• _PROVIDED RECORDS_
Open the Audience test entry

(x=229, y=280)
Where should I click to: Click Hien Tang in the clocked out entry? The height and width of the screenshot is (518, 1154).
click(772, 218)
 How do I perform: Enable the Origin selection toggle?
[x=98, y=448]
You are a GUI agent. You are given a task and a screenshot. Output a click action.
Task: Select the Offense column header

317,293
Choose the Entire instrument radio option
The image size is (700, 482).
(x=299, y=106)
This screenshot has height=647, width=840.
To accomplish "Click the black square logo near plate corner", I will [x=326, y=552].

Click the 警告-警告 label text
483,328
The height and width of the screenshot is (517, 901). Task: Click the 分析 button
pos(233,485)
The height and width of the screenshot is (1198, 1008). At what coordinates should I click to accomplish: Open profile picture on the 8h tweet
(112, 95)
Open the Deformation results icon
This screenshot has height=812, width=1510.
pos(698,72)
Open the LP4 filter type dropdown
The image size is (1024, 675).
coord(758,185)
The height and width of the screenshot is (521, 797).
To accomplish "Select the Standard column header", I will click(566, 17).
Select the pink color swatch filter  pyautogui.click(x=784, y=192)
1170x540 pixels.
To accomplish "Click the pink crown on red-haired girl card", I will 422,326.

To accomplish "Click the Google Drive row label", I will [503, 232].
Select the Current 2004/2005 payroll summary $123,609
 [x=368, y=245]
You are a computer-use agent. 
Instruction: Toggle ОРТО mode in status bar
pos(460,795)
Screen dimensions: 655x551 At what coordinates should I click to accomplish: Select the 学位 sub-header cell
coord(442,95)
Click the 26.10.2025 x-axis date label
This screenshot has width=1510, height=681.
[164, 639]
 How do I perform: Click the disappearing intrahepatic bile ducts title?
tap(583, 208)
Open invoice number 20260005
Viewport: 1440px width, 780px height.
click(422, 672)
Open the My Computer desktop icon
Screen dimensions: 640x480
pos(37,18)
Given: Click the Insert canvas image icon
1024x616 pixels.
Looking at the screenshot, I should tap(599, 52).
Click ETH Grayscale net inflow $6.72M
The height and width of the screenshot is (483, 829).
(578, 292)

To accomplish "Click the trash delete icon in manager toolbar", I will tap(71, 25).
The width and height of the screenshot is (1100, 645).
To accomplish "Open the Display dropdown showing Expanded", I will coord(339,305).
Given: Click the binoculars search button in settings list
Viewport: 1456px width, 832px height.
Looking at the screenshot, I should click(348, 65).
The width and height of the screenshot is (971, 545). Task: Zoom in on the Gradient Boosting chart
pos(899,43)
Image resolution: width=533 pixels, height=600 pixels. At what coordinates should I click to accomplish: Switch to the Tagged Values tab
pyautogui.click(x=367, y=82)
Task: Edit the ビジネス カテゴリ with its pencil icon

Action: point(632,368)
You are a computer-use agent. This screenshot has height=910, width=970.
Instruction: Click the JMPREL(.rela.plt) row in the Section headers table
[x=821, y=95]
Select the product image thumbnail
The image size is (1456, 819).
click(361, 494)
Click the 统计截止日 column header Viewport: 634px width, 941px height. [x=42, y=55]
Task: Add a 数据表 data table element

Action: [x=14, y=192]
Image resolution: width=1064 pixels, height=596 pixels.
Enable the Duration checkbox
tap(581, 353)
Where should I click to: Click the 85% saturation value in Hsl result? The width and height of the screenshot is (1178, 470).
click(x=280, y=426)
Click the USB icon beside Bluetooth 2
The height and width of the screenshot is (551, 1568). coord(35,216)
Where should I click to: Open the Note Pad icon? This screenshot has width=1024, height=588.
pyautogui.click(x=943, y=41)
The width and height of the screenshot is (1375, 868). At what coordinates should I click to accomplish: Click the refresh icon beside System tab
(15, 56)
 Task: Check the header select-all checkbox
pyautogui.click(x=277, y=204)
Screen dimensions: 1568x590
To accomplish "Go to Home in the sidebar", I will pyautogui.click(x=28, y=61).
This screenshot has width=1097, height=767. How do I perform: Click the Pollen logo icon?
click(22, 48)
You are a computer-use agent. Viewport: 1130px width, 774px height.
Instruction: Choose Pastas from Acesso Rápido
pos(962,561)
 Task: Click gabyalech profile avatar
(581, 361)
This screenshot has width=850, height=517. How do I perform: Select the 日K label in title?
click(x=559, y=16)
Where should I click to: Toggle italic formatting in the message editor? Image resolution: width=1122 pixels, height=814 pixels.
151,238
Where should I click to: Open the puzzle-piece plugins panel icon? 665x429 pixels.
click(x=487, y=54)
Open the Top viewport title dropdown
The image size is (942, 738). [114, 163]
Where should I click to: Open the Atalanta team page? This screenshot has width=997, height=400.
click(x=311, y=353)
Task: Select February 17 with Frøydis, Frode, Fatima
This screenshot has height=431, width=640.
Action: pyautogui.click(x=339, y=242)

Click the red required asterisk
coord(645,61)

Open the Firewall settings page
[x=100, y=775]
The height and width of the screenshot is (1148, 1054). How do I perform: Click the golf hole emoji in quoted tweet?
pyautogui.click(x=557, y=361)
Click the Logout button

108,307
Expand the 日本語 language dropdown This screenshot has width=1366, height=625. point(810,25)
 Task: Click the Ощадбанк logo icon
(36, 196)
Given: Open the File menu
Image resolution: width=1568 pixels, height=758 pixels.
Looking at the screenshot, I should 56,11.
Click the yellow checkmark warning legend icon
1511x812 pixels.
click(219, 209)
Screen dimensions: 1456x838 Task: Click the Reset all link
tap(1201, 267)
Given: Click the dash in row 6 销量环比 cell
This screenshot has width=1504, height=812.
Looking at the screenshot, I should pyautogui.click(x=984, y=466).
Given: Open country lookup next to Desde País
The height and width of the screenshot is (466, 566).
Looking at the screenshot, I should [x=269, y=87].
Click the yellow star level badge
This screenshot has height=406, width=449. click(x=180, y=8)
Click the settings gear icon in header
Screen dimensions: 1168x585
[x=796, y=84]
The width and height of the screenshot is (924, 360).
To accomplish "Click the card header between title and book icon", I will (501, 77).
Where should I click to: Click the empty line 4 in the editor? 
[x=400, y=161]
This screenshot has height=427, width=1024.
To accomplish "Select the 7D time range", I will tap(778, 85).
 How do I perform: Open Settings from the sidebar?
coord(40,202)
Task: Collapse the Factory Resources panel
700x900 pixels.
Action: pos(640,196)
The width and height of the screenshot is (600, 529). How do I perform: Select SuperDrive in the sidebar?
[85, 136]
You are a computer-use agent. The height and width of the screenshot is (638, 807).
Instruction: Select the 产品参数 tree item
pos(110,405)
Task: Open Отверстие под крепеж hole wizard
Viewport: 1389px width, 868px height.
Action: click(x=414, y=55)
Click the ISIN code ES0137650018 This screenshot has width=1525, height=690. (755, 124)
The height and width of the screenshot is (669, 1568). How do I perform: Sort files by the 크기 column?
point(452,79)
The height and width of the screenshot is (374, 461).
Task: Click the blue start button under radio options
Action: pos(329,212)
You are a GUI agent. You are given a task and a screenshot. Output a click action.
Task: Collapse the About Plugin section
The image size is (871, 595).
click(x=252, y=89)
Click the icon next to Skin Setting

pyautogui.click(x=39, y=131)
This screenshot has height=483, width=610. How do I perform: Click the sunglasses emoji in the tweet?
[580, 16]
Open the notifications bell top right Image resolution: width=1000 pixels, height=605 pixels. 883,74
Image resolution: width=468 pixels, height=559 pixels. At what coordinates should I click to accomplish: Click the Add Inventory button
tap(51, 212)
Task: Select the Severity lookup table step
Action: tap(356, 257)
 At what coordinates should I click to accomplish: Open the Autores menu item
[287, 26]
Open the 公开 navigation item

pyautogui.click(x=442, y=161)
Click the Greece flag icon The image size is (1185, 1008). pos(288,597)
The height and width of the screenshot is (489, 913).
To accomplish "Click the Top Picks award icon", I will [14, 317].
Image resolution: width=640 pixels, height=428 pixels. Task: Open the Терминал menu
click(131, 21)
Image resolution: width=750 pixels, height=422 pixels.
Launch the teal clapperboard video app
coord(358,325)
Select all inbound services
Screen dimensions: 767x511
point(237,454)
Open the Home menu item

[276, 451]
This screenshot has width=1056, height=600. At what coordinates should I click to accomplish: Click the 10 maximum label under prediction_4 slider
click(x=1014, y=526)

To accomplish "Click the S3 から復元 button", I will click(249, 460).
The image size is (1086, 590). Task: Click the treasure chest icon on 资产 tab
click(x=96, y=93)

• _WORK REQUIRED_
When a line in the listing includes the word "agent", report that line in full.

• _YOUR RESPONSE_
You are a GUI agent. You are given a task and a screenshot. Output a click action.
You are a computer-use agent. 
You are a computer-use agent. This screenshot has height=910, width=970.
You are a computer-use agent. Viewport: 1130px width, 774px height.
You are a computer-use agent. The height and width of the screenshot is (638, 807).
You are a GUI agent. You are given a task and a screenshot. Output a click action.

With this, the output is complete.